Butler

La parabole du semeurOctavia E. Butler
Au Diable Vauvert, 2001, 388 pages
Traduit de l’américain par Philippe Rouard (Parable of the Sower 1993)

Nous sommes en 2025, en Californie. Un futur proche dans lequel tout a gravement dégénéré, et où les gens survivent en érigeant de grands murs autour de leurs communautés – pour les plus chanceux d’entre eux. Tout existe encore, mais plus rien ne fonctionne normalement. Notre narratrice est Lauren, la fille d’un pasteur noir, que la réflexion au sujet de Dieu et des Hommes amène à créer « Le Livre des Vivants ». Son credo est simple (en apparence) : Dieu est Changement. C’est la construction de sa pensée qui rythme le roman, au gré des atrocités qui se succèdent.
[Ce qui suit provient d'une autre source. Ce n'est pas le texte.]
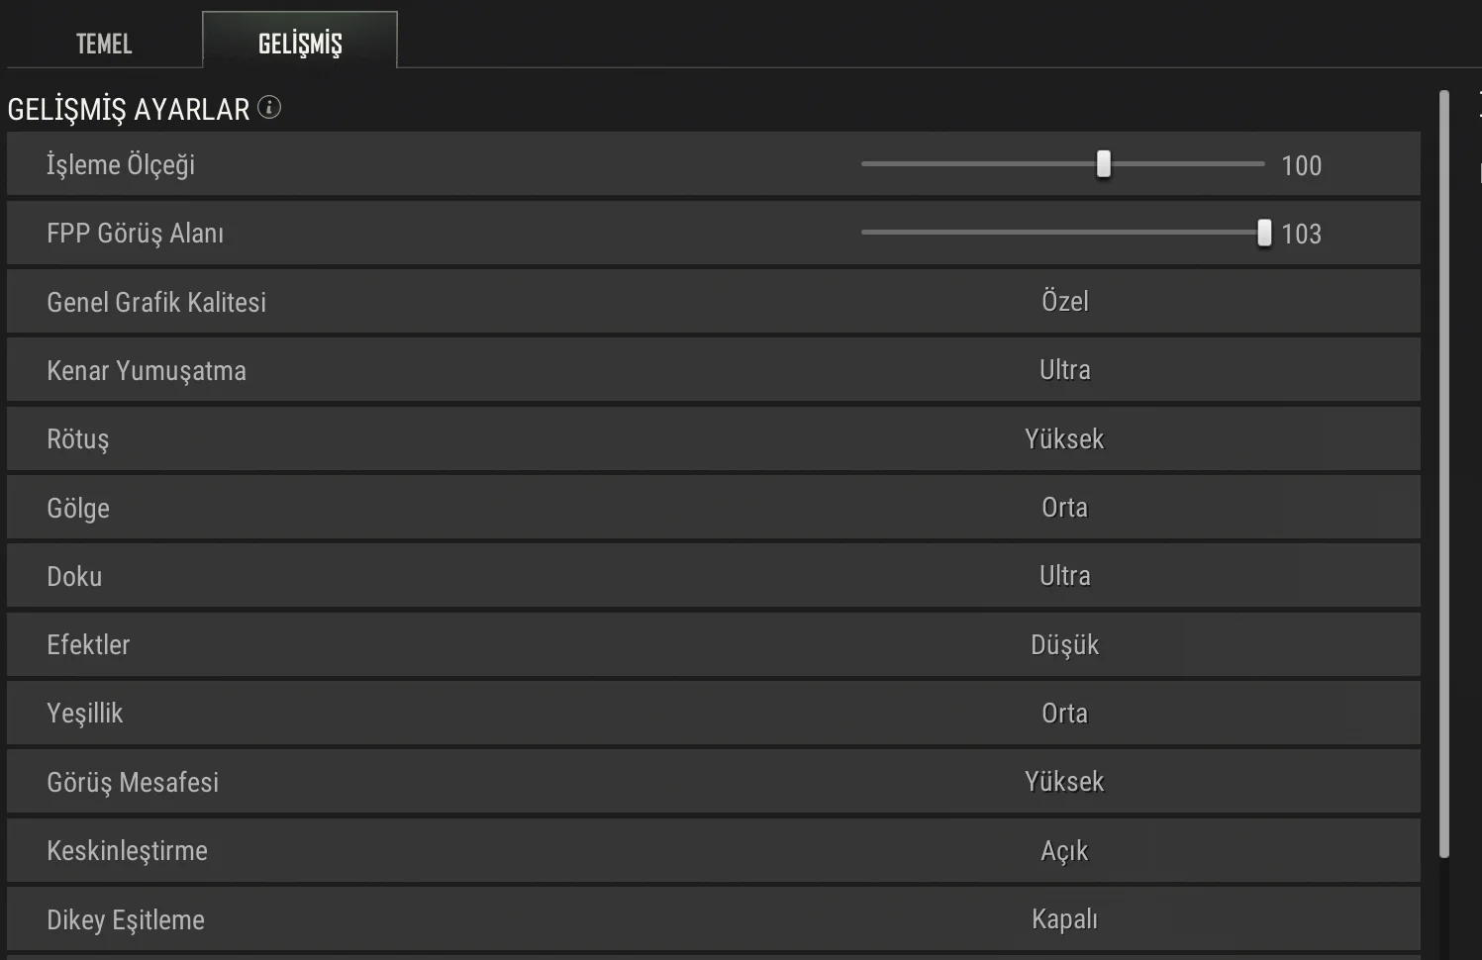The width and height of the screenshot is (1482, 960).
Task: Toggle Dikey Eşitleme Kapalı setting
Action: click(1064, 919)
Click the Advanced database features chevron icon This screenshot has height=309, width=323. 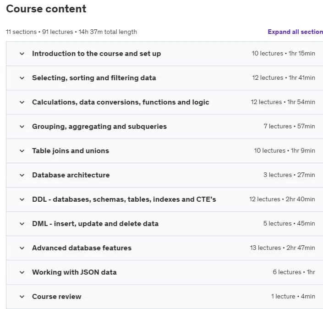tap(22, 248)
Bien vite, elle doit prendre la route et traverser ce qui reste de la société pour dénicher un endroit où bâtir sa communauté… « La parabole du semeur » est suivi d’un deuxième tome, sur lequel tout lecteur se ruera implacablement, tant l’effet est addictif. On a totalement l’impression d’y être – et d’y être pratiquement dans la réalité; disons que le pire imaginé ici ne semble pas être totalement de la science-fiction mais une des dégradations possibles de la situation actuelle du monde. Ca aurait presque pu rentrer dans le Summer Star Wars Challenge, étant donné que Lauren place ses espoirs pour le lointain futur dans une colonisation de l’espace – mais on reste hélas bien sur Terre, et uniquement sur Terre.